Dynamic Programming Questions at Intuit: What to Expect
Prepare for Dynamic Programming interview questions at Intuit — patterns, difficulty breakdown, and study tips.
Dynamic Programming (DP) is a core algorithmic technique for optimizing solutions to complex problems by breaking them into overlapping subproblems. At Intuit, where engineers build financial and tax software like TurboTax and QuickBooks, DP is not an academic exercise. It’s a practical tool for solving real-world optimization challenges. These could involve minimizing computational cost in tax calculations, optimizing resource allocation for data processing, or finding the most efficient path in a system workflow. Mastering DP demonstrates you can think recursively about a problem, optimize for performance, and handle the kind of scalable, state-dependent logic that underpins large-scale financial systems.
What to Expect — Types of Problems
Intuit’s DP questions tend to focus on practical applications of classic patterns rather than obscure puzzles. You can expect a strong emphasis on:
- 1D/2D Dynamic Programming: These are the most common. Problems often involve sequences or grids, like finding maximum profit, counting ways to reach a position, or making optimal decisions over time (a key concept in finance).
- Knapsack and Subset Problems: Given Intuit’s domain, problems about selecting optimal subsets (e.g., allocating budget, choosing transactions) are highly relevant. The 0/1 Knapsack pattern is fundamental here.
- String/Sequence Alignment: Problems involving comparing or transforming strings (like edit distance) test your ability to handle state transitions in two dimensions, a skill useful in data matching and validation.
- State Machine DP: Some problems may involve systems that move between different states (like buy/sell/hold in a trading context), requiring a DP table to track the best outcome for each state at each step.
The problems are designed to assess your ability to identify the optimal substructure and overlapping subproblems—the two hallmarks of a DP solution.
How to Prepare — Study Tips with One Code Example
Start by internalizing the core DP patterns, not just memorizing solutions. For each pattern, learn to:
- Define the
dparray/table and whatdp[i]represents. - Establish the base case(s).
- Derive the recurrence relation (the state transition).

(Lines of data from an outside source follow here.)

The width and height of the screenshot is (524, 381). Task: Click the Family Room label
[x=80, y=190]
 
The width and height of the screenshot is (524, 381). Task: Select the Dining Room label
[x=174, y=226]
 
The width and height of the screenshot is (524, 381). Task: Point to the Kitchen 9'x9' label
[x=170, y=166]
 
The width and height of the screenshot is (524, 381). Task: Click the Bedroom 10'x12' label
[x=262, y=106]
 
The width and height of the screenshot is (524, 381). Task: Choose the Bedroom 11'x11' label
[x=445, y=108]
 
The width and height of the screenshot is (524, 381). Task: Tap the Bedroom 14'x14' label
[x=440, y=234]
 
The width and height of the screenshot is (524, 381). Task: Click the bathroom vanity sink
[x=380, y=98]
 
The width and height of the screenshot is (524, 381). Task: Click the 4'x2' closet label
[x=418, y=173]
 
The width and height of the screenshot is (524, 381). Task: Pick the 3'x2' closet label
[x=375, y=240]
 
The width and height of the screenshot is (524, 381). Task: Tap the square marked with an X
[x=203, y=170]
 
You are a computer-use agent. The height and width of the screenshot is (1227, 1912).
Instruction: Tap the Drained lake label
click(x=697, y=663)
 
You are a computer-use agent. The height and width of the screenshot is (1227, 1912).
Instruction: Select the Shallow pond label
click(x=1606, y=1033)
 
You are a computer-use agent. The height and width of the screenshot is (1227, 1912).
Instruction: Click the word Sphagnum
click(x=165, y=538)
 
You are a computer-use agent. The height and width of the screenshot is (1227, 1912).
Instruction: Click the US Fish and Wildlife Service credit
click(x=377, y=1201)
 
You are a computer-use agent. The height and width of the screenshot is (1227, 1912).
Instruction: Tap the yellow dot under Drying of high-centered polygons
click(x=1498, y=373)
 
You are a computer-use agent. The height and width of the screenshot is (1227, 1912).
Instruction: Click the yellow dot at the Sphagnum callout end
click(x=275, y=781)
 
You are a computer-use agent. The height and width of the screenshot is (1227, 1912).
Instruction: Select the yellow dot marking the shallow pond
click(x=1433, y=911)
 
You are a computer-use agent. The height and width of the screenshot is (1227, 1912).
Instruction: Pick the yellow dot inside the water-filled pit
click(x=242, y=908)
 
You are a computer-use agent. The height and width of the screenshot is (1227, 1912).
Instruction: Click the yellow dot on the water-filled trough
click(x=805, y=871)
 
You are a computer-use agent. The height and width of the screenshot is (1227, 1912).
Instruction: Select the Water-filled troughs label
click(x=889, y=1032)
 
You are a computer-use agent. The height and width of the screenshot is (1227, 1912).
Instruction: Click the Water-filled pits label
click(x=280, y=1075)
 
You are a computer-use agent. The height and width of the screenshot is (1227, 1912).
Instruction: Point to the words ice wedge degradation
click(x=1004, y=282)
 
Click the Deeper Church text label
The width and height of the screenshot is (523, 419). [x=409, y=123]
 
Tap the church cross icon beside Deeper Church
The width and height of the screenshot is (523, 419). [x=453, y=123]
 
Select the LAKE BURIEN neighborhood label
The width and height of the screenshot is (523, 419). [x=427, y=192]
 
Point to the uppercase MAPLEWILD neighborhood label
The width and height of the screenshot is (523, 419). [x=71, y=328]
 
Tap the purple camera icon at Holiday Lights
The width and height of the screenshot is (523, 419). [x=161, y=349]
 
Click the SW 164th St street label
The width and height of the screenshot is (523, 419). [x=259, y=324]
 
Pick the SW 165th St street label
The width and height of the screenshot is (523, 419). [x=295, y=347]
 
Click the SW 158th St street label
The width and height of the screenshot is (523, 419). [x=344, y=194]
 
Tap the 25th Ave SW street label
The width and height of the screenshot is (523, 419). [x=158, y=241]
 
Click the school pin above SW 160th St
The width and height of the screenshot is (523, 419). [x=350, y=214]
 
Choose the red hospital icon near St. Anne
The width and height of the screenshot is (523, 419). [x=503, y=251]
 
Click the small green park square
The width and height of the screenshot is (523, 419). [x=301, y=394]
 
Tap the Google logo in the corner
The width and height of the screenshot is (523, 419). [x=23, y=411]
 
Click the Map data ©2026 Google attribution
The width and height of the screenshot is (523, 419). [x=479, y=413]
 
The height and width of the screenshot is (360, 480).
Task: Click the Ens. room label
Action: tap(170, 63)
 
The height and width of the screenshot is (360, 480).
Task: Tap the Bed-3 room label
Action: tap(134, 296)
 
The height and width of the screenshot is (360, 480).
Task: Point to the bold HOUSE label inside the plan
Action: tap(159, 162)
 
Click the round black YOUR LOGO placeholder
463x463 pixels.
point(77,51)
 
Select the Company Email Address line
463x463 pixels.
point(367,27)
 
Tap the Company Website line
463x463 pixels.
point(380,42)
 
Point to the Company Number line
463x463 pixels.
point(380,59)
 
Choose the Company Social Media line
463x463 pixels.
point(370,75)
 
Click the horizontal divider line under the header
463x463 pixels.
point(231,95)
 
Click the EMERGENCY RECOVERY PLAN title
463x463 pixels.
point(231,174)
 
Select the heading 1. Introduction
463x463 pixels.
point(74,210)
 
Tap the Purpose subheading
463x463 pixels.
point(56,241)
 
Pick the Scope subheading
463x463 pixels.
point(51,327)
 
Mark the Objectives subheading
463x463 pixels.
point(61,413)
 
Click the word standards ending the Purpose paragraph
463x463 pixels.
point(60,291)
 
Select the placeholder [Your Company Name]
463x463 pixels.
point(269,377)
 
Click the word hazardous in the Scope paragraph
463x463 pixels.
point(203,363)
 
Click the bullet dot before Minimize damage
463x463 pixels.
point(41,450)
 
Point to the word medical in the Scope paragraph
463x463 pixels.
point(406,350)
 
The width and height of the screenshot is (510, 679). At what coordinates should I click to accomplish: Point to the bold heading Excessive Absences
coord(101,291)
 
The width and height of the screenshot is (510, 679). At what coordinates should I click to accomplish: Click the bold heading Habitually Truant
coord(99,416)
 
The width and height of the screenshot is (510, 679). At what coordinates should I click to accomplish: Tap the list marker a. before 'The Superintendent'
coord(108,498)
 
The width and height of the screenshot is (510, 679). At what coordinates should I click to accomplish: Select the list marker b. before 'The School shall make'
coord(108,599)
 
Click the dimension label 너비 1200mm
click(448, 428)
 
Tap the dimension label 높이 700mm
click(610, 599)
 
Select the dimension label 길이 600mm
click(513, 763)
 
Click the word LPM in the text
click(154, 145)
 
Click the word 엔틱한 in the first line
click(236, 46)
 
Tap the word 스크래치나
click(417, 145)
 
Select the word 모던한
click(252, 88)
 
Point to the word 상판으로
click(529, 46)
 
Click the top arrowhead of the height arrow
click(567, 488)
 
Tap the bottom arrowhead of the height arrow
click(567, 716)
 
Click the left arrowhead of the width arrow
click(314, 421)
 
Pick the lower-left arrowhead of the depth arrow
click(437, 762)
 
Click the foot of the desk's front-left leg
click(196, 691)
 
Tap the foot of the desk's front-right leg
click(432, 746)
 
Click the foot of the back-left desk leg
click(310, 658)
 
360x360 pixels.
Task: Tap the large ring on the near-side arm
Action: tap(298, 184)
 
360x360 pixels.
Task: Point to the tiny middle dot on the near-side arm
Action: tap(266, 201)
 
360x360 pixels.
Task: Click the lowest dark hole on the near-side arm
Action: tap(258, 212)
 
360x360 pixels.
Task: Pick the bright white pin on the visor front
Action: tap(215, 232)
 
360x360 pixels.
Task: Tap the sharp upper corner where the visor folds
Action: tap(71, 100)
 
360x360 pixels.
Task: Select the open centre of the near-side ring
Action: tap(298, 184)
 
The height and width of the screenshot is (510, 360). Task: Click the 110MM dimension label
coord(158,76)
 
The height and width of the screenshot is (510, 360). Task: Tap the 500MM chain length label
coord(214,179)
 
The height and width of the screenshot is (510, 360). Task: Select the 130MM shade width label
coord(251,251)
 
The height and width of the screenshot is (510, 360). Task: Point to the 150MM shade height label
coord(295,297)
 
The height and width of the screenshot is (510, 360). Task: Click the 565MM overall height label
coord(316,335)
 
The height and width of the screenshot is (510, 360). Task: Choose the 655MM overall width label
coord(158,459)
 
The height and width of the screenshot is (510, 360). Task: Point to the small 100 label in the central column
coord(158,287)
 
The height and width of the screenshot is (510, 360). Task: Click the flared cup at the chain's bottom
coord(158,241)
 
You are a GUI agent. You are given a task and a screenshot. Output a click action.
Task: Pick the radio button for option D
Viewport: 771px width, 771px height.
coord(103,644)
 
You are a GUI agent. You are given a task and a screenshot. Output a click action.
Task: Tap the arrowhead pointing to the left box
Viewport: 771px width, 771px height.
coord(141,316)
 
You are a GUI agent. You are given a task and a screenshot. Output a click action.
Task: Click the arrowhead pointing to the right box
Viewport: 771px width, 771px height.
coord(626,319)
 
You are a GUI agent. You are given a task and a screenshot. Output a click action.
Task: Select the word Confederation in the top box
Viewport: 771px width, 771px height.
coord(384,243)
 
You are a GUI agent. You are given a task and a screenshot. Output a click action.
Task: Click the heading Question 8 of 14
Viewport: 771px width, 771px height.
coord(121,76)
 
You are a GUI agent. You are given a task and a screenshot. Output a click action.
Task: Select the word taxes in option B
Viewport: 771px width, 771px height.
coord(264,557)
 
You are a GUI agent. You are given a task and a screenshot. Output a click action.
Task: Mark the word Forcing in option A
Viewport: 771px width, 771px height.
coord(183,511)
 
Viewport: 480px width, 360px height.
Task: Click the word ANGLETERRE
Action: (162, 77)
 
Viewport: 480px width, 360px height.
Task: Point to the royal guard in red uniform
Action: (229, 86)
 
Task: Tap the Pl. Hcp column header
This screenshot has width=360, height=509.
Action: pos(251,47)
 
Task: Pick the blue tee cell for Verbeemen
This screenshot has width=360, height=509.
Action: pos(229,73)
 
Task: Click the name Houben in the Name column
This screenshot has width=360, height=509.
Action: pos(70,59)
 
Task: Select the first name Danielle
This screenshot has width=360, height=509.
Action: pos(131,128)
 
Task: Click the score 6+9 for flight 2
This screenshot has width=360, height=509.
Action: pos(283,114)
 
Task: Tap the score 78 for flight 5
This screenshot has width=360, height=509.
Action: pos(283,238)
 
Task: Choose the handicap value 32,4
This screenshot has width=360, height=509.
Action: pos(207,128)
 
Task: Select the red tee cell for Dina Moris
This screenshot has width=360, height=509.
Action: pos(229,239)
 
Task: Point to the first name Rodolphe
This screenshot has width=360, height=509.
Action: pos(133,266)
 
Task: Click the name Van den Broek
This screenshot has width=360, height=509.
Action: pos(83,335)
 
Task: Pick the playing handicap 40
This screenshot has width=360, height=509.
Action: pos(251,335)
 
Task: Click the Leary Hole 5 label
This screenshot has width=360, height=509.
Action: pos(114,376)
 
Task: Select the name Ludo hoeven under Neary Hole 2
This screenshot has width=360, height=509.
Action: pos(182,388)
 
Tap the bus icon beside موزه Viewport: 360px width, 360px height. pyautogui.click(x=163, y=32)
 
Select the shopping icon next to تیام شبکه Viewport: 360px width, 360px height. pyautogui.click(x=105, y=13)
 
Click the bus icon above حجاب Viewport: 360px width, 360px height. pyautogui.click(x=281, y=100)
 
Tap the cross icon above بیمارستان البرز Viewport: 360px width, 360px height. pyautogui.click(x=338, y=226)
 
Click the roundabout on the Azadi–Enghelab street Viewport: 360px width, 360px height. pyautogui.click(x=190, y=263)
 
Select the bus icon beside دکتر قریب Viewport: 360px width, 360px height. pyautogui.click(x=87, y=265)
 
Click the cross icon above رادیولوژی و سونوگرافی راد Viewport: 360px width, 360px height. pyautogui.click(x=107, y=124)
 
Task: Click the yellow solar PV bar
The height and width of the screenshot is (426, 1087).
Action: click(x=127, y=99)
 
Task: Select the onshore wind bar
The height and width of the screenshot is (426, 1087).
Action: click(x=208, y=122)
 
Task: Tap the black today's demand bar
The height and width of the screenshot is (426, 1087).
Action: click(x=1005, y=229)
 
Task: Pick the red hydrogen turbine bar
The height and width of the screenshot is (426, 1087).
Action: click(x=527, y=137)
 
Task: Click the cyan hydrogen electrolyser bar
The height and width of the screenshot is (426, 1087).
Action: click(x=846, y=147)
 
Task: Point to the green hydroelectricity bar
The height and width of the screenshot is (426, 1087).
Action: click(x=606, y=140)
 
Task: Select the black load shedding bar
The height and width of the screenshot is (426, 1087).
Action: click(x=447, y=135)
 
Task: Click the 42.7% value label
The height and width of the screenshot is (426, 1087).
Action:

- Determine the order of iteration.
A fundamental pattern is the Fibonacci-style 1D DP, which extends to problems like "Climbing Stairs" or "Min Cost Climbing Stairs." Here’s the "Min Cost Climbing Stairs" solution, where you start from step 0 or 1 and pay cost[i] to step from i, aiming to reach the top with minimum cost.
def minCostClimbingStairs(cost):
n = len(cost)
# dp[i] = min cost to reach step i
dp = [0] * (n + 1)
# Base cases: starting at step 0 or 1 costs nothing initially
dp[0] = 0
dp[1] = 0
for i in range(2, n + 1):
# Recurrence: reach step i from i-1 or i-2, paying the cost of that starting step.
dp[i] = min(dp[i-1] + cost[i-1], dp[i-2] + cost[i-2])
return dp[n]
Recommended Practice Order
Tackle problems in this logical progression to build a solid foundation:
- Foundations: Start with 1D DP (Fibonacci, Climbing Stairs, Min Cost Climbing Stairs).
- Classic Patterns: Move to 0/1 Knapsack and Unbounded Knapsack problems.
- 2D DP: Practice sequence problems (Longest Common Subsequence) and grid-based problems (Unique Paths).
- String DP: Tackle Edit Distance and related string transformation challenges.
- State Machine & Advanced: Finally, explore problems with buy/sell states or more complex dependencies.
Focus on understanding the recurrence relation for each problem type. Draw out the DP table for small examples to visualize the state transitions.